For all three problems there are only three solutions: cut benefits, raise revenues, or borrow. Privatization is not a solution. Privatization means allowing individuals to invest for themselves all or part of what they and their employers put into Social Security. Whatever the merits of this idea--and there are some--it does not address the problem at hand. Social Security is a Ponzi scheme. Current payers-in are financing current payers-out, not their own retirements. Privatization assumes an end to the Ponzi scheme: Every generation saves for its own retirement. But you can't get there from here without someone paying twice--for the previous generation and the current one--or someone getting less (or someone--i.e., the government--borrowing a lot of money).
Privatization enthusiasts sometimes admit to this as a transitional problem. But it is not a transitional problem. It is the entire problem. As Brookings economist Henry Aaron pointed out in the "Committee" discussion, if you could pour in enough money to pay for the "transition" to privatization, the system would no longer be out of balance. The problem, or crisis, would be solved. Privatization would not be needed.
You have to watch closely as the privatizers describe their schemes. They play a shell game: Take this part of the Social Security tax and convert it into a mandatory savings contribution; take today's benefit and divide it into two parts; give everybody this new account and that minimum guarantee; take this shell and put it there and bring that shell over here, and--hey presto! But no matter how you divvy it up, the same money can't be used twice. That is the problem with Social Security now, and it is the problem with privatization. All you've said when you endorse privatization is that if there were water, it should be used to make lemonade. Not obviously wrong, but not terribly helpful.

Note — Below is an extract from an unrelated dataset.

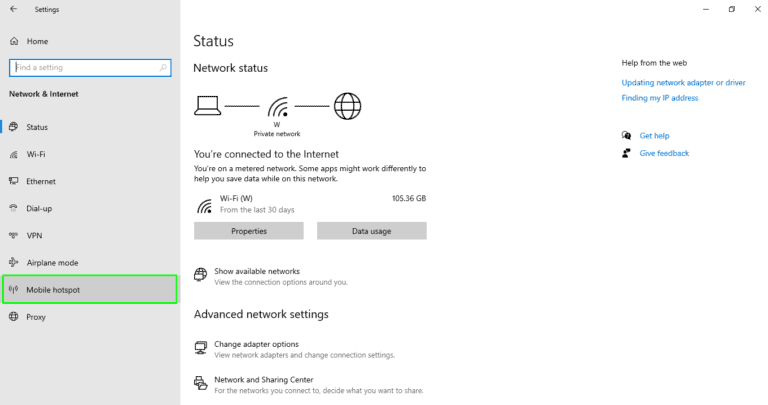768x405 pixels.
Task: Click the Wi-Fi icon in the sidebar
Action: pos(14,154)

Privatization is a shell game in a second way. It is supposed to bring more money into the system because returns on private securities are generally higher than returns on government bonds. Even members of the recent commission who oppose full privatization supported investing part of Social Security's accumulated surplus in the private marketplace. But (as Stein pointed out in the "Committee"), every dollar Social Security invests privately, instead of lending to the Treasury (as happens now), is an extra dollar the government must borrow from private capital markets to finance the national debt. The net effect on national savings, and therefore on overall economic growth, is zilch. Every dollar more for Social Security is a dollar less for someone else.

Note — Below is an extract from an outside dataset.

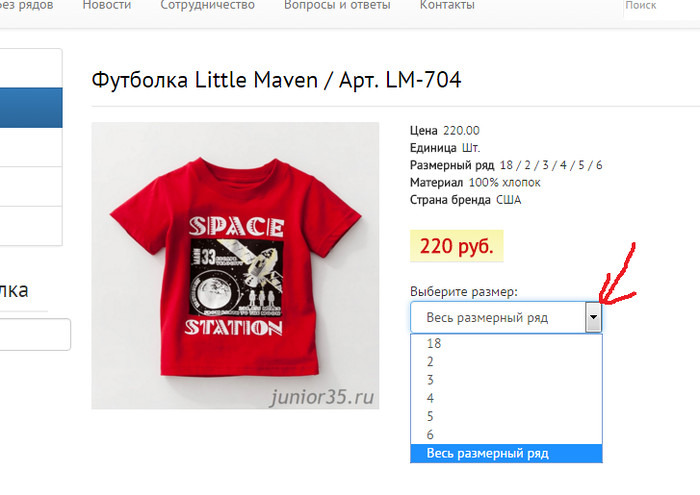
Task: Click the 'Весь размерный ряд' combo box field
Action: (x=497, y=317)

If Social Security manages to achieve a higher return, by investing some or all of its assets privately, the rest of the economy will achieve a lower return, by having more of its assets in government bonds. In essence, the gain to Social Security will be like a tax on private investors--an odd thing for conservative think tanks to be so enthusiastic about. Also, the arrival of this huge pot of money looking for a home will depress returns in the private economy, while the need to attract an equally huge pot of money into the Treasury to replace the lost revenue will increase the returns on government bonds. Result? The diversion will be at least partly self-defeating.
The size and security of future retirement benefits ultimately depend on the country's general prosperity at that time in the future. Checks to be cashed in the year 2055 (whoops! there's a number) will be issued in 2055, whatever promises we make or don't make today. The most direct way for Social Security to affect future prosperity (as Aaron pointed out in the "Committee") is to increase national savings, of which the Social Security reserve is part, by trimming benefits and/or increasing revenues. Since we have to do that anyway--even as a prelude to privatization--why don't we do it first? Then we can argue about privatization at our leisure.
Michael Kinsley is a columnist for the Washington Post and the founding editor of Slate.